A bill that would have allowed teachers to be armed in classrooms across the state is dead for this session.
The bill, sponsored by Guntersville Republican Rep. Will Ainsworth, was one of the most prominent of several gun and school safety bills filed this session.
Filed three weeks ago, just a month before the Legislature is expected to sine die and end the session, the controversial bill had a steep hill to climb.
It didn’t make it to the top.
Leaders in the legislature — from the House speaker to the Senate president pro tempore — have been cautious about the calendar realities of passing gun bills this session, and McCutcheon was the more optimistic of the two.
But Tuesday House Speaker Mac McCutcheon said opposition from Democrats threatened to derail the session and led to the bill’s demise, though several Republicans — particularly in the Senate — had also expressed opposition to the measure.
“Although the bill was in a position to be considered yesterday, the Democratic opponents of the legislation were prepared to lock down the chamber to prevent its approval,” McCutcheon said. “There was also a great deal of misinformation being distributed to educators, school administrators, law enforcement agencies, and parents that needed to be corrected.”
McCutcheon wasn’t clear what “misinformation” had been spread about the bill.
The House speaker, in his second session in the Legislature top role, said he expects the bill to make a reappearance during the next session.
“I can offer a personal guarantee that this issue will be revisited when the Legislature convenes its next session,” McCutcheon said.
The Legislature won’t return for a regular legislative session until March 2019. Lawmakers will have an extra month off next year during the first year of the quadrennium after the 2018 statewide general election.
Ainsworth’s HB435 isn’t the only gun bill that died this week. All of the other proposals — from both Democrats and Republicans — were also given a hypothetical death certificate after their sponsors admitted that it’s unlikely they’ll move forward with less than a week to go in this session.
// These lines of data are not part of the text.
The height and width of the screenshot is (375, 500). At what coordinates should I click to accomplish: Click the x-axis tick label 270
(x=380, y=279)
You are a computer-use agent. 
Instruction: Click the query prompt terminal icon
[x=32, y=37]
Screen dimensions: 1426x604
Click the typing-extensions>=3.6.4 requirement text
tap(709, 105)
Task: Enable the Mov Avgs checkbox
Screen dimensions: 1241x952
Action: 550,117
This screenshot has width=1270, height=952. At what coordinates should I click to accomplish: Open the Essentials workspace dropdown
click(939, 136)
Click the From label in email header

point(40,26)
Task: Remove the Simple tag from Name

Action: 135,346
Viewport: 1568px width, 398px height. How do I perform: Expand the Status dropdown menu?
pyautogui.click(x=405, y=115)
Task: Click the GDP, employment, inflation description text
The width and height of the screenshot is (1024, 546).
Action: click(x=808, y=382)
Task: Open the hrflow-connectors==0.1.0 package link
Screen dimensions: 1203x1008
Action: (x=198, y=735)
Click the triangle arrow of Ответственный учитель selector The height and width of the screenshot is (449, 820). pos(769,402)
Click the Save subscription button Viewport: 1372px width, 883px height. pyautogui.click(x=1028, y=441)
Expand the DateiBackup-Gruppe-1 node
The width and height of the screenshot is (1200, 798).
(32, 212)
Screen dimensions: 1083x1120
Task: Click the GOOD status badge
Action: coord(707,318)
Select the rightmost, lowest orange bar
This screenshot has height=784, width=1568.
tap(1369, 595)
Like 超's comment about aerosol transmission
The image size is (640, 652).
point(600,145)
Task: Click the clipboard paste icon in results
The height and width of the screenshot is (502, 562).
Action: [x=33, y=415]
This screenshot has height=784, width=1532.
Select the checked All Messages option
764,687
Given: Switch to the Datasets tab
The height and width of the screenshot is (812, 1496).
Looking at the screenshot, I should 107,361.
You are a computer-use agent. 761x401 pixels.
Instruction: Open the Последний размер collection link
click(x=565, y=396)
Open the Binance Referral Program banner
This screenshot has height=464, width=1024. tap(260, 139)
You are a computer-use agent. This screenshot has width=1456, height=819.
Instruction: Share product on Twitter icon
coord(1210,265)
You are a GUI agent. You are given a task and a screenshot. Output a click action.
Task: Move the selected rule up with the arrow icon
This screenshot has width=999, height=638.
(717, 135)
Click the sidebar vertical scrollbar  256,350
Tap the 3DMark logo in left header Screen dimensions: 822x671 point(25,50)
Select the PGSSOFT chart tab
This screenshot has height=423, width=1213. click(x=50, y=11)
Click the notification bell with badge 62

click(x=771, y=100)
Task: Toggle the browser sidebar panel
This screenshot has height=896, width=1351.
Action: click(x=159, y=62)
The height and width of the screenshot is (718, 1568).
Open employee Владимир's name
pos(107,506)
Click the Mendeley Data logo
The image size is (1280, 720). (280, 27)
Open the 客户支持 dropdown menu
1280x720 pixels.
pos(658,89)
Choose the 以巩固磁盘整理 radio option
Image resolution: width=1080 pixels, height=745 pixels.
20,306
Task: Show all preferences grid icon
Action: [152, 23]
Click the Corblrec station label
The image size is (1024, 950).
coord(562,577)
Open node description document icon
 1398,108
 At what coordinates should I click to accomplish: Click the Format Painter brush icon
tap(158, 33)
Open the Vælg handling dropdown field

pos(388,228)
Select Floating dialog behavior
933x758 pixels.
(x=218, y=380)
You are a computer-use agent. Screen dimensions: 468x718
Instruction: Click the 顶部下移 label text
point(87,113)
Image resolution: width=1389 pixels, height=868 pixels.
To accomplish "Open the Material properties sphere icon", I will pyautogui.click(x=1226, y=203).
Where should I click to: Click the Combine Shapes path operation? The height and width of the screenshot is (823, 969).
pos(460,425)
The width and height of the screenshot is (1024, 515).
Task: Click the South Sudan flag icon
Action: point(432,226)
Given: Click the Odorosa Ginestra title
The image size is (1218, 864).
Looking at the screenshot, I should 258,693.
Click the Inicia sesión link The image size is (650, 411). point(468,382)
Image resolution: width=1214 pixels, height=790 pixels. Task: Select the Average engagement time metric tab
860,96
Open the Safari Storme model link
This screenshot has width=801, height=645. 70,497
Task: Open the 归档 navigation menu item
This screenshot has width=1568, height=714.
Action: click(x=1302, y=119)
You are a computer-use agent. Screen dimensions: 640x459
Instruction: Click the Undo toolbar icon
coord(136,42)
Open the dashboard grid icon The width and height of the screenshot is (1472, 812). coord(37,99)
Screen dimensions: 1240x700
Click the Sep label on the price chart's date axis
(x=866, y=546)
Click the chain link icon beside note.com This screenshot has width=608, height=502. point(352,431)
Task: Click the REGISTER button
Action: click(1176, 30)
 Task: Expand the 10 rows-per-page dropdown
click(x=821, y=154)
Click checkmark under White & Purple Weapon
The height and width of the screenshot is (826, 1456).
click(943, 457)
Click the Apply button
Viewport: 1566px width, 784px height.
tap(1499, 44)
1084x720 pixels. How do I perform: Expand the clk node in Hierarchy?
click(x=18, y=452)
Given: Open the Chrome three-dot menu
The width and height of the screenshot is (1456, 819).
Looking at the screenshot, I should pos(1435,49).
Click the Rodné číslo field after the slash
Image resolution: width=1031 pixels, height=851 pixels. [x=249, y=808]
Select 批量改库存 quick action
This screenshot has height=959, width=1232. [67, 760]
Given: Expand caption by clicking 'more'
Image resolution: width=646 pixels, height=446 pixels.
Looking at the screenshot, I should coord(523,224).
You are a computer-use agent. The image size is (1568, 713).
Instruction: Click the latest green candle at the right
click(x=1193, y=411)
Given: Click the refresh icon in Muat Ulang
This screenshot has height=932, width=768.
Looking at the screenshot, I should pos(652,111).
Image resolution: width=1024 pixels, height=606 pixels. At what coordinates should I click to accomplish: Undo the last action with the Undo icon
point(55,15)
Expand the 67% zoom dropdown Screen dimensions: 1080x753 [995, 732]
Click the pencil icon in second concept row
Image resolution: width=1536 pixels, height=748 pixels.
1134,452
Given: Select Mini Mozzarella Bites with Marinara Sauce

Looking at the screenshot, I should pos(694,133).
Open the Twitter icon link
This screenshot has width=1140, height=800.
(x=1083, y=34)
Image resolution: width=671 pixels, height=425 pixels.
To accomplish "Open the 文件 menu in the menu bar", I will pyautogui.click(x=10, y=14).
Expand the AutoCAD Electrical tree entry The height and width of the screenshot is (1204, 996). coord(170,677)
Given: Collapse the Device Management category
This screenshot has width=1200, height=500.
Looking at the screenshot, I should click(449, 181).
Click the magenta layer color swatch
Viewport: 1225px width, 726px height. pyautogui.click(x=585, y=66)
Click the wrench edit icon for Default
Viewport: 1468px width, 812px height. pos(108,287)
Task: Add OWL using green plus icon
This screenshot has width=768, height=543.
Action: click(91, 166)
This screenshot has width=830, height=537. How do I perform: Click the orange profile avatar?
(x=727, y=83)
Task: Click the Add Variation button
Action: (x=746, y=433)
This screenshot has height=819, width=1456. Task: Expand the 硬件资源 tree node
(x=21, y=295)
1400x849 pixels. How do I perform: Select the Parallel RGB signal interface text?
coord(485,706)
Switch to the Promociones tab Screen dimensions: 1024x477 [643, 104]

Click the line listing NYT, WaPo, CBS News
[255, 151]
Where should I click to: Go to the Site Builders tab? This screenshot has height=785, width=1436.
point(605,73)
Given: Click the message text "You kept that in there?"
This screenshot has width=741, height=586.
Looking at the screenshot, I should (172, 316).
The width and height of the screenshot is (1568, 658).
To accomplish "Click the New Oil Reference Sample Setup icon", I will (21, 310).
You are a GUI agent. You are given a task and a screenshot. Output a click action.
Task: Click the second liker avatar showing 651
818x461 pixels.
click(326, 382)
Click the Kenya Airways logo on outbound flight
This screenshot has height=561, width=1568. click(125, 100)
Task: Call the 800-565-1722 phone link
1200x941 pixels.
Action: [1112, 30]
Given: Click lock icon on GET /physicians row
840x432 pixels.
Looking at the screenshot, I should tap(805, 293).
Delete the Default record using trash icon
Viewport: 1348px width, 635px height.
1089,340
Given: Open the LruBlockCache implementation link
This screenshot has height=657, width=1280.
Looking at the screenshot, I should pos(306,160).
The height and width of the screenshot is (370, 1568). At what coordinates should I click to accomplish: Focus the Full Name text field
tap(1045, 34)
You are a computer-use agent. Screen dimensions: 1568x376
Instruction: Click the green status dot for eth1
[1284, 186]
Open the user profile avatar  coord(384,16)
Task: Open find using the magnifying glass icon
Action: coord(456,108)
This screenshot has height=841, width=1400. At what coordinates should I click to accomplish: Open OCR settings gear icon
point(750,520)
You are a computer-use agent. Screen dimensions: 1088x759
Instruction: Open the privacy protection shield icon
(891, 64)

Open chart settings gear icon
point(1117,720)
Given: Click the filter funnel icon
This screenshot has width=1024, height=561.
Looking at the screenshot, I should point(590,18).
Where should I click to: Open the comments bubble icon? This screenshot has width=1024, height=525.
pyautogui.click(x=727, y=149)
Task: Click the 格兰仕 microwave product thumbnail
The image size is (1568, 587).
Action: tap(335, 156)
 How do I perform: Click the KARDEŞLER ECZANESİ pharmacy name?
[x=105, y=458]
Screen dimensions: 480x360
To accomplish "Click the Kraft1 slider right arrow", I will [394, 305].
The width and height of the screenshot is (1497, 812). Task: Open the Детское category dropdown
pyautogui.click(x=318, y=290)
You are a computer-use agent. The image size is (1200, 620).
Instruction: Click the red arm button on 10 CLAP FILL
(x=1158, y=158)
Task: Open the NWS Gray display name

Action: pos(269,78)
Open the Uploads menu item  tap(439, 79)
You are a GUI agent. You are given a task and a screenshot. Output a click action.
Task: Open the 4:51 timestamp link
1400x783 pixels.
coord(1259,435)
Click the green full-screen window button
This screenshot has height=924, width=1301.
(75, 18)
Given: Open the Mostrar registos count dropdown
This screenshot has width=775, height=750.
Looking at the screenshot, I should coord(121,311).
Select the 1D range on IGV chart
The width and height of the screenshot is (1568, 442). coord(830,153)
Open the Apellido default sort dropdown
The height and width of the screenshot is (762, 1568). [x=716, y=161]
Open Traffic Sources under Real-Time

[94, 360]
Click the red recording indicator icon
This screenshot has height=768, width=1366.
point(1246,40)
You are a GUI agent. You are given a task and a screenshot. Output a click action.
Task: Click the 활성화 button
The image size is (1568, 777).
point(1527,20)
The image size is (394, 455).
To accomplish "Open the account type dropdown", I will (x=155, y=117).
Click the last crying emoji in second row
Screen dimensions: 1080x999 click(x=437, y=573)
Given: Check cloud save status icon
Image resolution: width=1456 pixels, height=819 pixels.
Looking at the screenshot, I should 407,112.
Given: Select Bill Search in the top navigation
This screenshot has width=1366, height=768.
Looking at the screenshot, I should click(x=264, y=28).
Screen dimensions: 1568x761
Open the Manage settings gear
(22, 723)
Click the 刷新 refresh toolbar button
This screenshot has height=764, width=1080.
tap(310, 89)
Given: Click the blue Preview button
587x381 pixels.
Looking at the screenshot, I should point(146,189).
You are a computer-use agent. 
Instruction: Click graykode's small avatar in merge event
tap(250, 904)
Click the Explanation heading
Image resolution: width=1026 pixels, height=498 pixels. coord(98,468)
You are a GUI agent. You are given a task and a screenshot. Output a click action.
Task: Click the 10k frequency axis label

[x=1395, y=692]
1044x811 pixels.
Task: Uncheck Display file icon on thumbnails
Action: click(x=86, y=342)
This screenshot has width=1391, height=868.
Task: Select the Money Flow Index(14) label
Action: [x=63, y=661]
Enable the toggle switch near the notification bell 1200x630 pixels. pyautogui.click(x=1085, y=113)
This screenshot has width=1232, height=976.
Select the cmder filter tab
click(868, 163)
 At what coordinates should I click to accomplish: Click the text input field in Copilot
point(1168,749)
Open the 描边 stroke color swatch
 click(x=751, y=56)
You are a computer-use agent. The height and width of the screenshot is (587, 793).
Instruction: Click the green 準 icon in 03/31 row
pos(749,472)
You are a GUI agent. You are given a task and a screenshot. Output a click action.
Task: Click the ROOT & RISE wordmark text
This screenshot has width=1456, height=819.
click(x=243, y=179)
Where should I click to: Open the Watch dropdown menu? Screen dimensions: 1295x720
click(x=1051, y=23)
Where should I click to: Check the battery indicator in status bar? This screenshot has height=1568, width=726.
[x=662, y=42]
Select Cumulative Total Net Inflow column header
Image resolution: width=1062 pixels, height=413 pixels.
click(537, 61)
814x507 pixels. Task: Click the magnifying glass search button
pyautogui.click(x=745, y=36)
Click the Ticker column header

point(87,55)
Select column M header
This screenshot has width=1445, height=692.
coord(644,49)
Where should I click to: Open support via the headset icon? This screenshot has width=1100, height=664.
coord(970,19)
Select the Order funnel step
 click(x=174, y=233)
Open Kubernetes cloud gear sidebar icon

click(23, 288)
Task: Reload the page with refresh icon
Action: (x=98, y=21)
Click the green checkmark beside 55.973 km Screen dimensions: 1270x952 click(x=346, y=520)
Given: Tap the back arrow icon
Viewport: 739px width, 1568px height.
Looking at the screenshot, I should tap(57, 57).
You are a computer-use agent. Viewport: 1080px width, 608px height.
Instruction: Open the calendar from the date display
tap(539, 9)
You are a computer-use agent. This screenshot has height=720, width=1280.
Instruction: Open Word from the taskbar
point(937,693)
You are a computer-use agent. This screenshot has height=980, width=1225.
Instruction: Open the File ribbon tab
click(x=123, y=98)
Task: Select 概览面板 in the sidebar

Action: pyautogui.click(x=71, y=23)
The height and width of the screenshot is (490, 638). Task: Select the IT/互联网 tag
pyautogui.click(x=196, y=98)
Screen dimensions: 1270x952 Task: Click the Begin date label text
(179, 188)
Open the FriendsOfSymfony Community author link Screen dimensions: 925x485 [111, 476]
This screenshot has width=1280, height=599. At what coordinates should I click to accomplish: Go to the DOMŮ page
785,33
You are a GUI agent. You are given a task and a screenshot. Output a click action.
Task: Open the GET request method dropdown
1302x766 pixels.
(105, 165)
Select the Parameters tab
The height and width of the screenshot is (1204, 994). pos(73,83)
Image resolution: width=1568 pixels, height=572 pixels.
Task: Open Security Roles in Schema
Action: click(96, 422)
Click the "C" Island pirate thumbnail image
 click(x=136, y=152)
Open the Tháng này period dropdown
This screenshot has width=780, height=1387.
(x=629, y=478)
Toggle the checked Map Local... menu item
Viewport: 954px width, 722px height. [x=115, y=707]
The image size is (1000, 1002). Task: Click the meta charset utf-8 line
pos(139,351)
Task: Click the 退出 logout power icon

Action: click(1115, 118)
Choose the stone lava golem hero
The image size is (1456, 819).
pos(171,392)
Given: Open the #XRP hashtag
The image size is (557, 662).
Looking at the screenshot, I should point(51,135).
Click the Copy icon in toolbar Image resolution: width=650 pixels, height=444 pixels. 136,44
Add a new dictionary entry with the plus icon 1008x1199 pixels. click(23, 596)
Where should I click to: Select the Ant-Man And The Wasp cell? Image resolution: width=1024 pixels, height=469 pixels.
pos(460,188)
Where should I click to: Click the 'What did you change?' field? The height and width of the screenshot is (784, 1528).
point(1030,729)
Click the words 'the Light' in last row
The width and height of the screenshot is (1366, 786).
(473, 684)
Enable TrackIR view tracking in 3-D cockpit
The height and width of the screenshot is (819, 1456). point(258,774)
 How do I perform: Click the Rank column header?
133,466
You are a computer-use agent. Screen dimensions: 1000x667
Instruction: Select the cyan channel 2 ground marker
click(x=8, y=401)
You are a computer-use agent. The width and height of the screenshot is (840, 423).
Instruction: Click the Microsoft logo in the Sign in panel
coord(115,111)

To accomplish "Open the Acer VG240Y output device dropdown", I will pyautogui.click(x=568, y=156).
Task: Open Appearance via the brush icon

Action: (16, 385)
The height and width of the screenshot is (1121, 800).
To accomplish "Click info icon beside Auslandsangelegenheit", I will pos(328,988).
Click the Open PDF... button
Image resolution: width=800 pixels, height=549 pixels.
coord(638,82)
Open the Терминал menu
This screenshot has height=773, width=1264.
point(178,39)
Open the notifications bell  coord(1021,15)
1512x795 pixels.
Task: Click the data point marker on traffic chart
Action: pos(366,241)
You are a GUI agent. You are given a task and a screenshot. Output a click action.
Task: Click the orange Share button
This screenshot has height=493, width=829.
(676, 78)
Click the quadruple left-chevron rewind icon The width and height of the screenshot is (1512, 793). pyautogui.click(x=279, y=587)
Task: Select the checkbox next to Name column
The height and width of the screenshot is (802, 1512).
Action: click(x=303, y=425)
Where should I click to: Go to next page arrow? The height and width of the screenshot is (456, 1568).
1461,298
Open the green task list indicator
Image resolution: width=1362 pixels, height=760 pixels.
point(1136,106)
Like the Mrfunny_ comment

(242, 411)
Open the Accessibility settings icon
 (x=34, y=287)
Ainsworth was more forceful, calling on Gov. Kay Ivey to convene a special session of the Legislature later this year to revisit school safety proposals. It’s unlikely Ivey will call a special session given lawmakers are battling it out ahead of primaries scheduled for June 5 and a general election set for November.
Constitutionally, the Legislature has several more weeks left in the session, but lawmakers are expected to depart next week in order to get home and campaign. It’s typical for lawmakers to end an election-year session early.
Nevertheless, McCutcheon and the bills’ sponsors say they are not abandoning them, and some school safety legislation has already passed or has a much better chance of making it out before the end of March.
“The House is deeply committed to school safety issues, and we are already passing legislation this session that allows retired law enforcement officers to serve as school resource officers, redirects state technology dollars to fund school security needs, and creates a permanent committee that will suggest school security improvements on an annual basis,” McCutcheon said.
The speaker said lawmakers are also researching how existing laws on the books could allow for changes to school safety, and he directed lawmakers to get feedback from their local school districts and law enforcement on how the Legislature could help. McCutcheon said the House won’t forget about the need for school safety and gun reform next year.
“As the next regular session approaches, we will be taking a look at all the pieces of the complex school security puzzle and come forward with a package of legislative proposals,” McCutcheon said. “Ensuring that the children parents send to school in the morning return to their home safely in the evening will always remain among the top priorities of the Alabama House of Representatives.”